Well it is still the case that I'm in Kindergarten mode 24/7 (including very detailed dreams of lessons I've planned for the next day going wrong...), so I haven't had much time to blog lately. Nor have I had many topics, because this blog isn't the place to explain the cool lesson I taught today, or to fawn over my super-adorable students and their super-adorable personalities. Even so, here's a cute picture from class yesterday:
Now that that's out of my system, I'll talk about another of my favorite things (after kids and teaching)-- books!
A colleague at British Council introduced me to shelfari.com sometime last spring, and I've found it to be a really useful tool since. Shelfari has a "bookshelf" for each user with three categories: "I plan to read" "I'm reading" and "I've read", with a 5 star rating system for finished books. It has just about every book ever to search for and browse through, including synopses quotes, reader reviews, discussions, characters, even glossaries! It's a very cool resource, plus you just need your amazon account to log in (because you most likely already have one of those).
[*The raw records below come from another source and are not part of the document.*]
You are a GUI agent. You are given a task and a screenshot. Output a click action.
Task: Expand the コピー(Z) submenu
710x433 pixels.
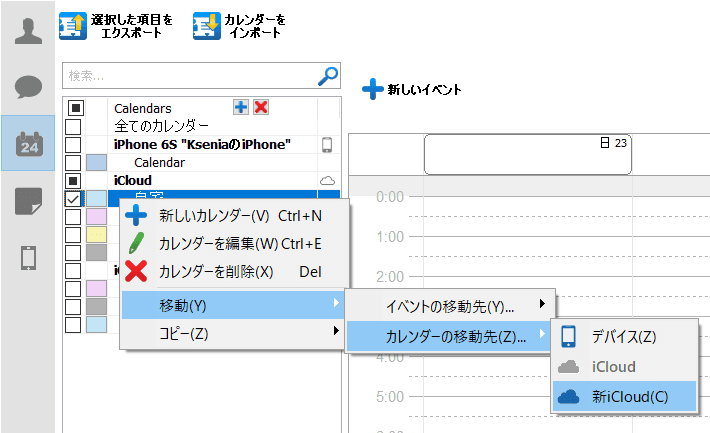click(232, 332)
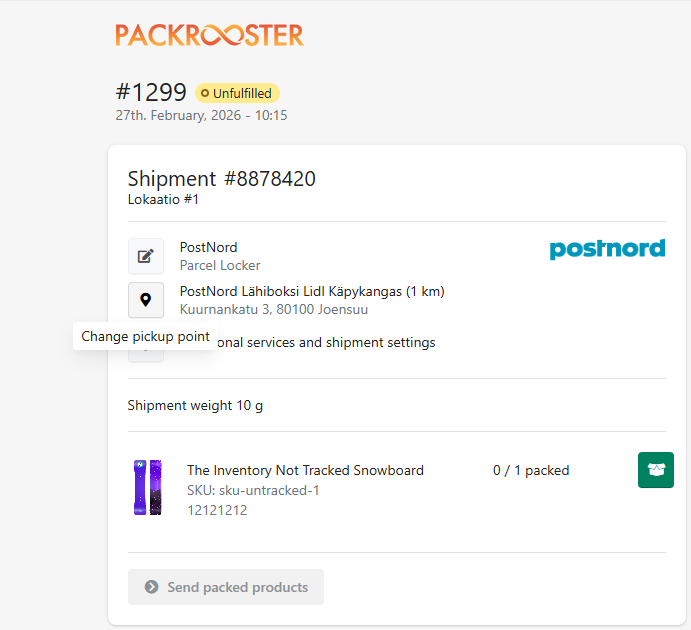Image resolution: width=691 pixels, height=630 pixels.
Task: Click the Unfulfilled status badge
Action: coord(237,93)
Living in Morocco it's hard to get my hands on English books, so I read mostly whatever comes my way. The upside is I read all sorts of interesting things I'd never have picked out myself, but the downside is my list of "to read" books just gets bigger instead of smaller, yet I keep forgetting what titles are on the list! So this site helps me keep track a bit and when I was in the US this summer I was able to move a couple books to the "I've read" list, which gave me a nice feeling of accomplishment.
The reason I even thought to write about Shelfari now is that I recently added two books to my profile. I'm currently reading one of Alexander McCall Smith's 44 Scotland Street novels, and loving it. My mom brought it on my family's Morocco/Euro trip and had finished it by the time she left so she gave it to me to read. I'm so happy she did because I really am enjoying it!
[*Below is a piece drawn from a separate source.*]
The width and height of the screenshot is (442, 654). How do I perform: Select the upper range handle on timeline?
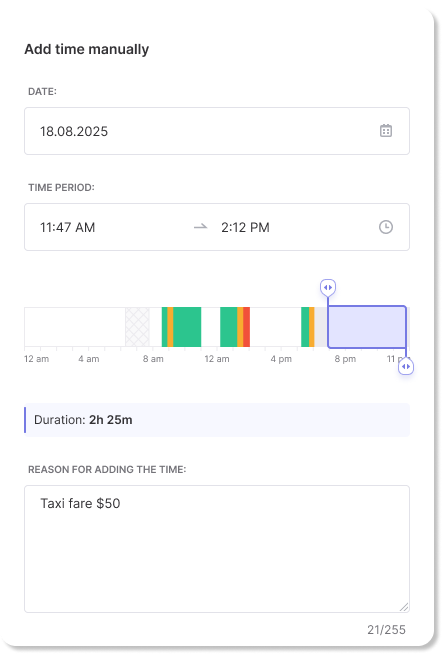tap(328, 287)
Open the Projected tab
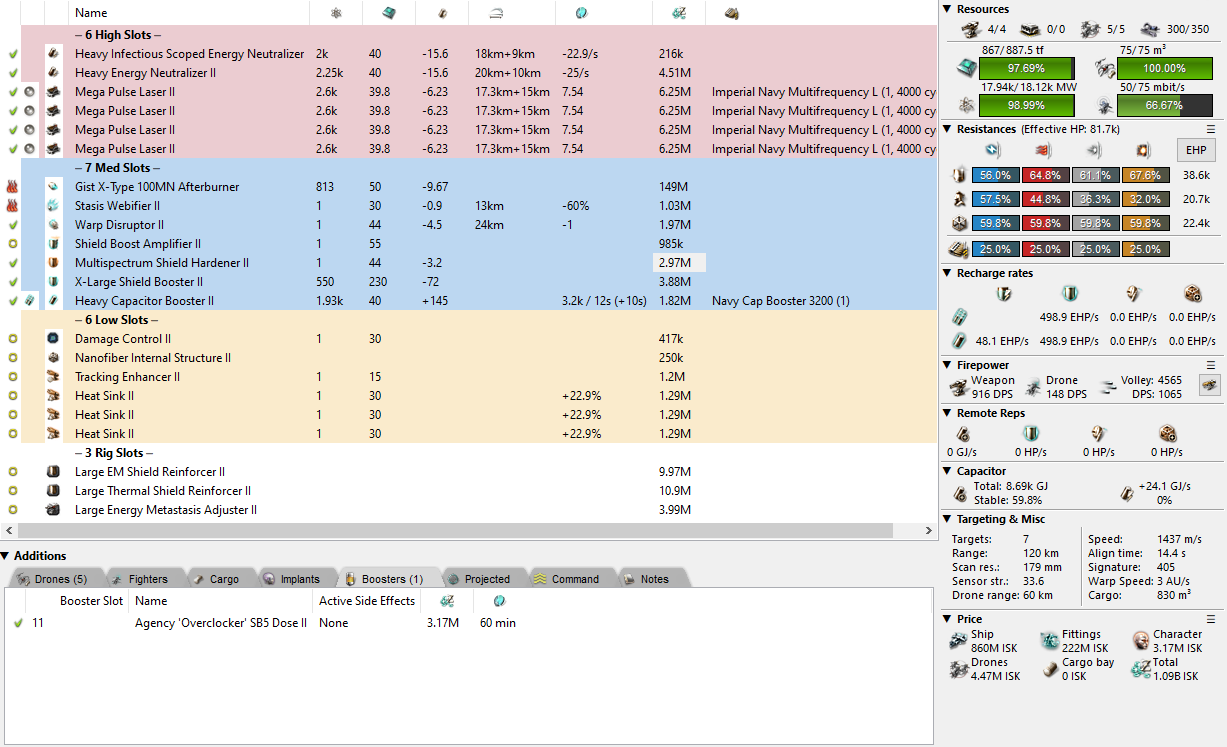The height and width of the screenshot is (747, 1227). [x=478, y=579]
Also, I recently finished a really interesting non-fiction book given to me by my friend David when I saw him this summer in Chicago. Written by a husband-and-wife investigative journalist team, it's called Provenance and is about a con-man and a forger in England operating in the late-80s and early-90s, who successfully created and sold a huge number of forged modern art paintings all across the world, and created fake "provenances", or histories (receipts of sale etc) for each. The story was incredible and the writing very fast-paced and entertaining, and full of tons of characters from all over the world. The fact that it was all real made it that much more interesting. I especially loved considering where I was and how old I was throughout the timeline, since the story spanned more than 10 years, all during my early childhood! I really enjoyed the read, and learned a lot about the art world in the process. David works at an auction house, and while I still don't really know what he does, now I've had a little glimpse into that world!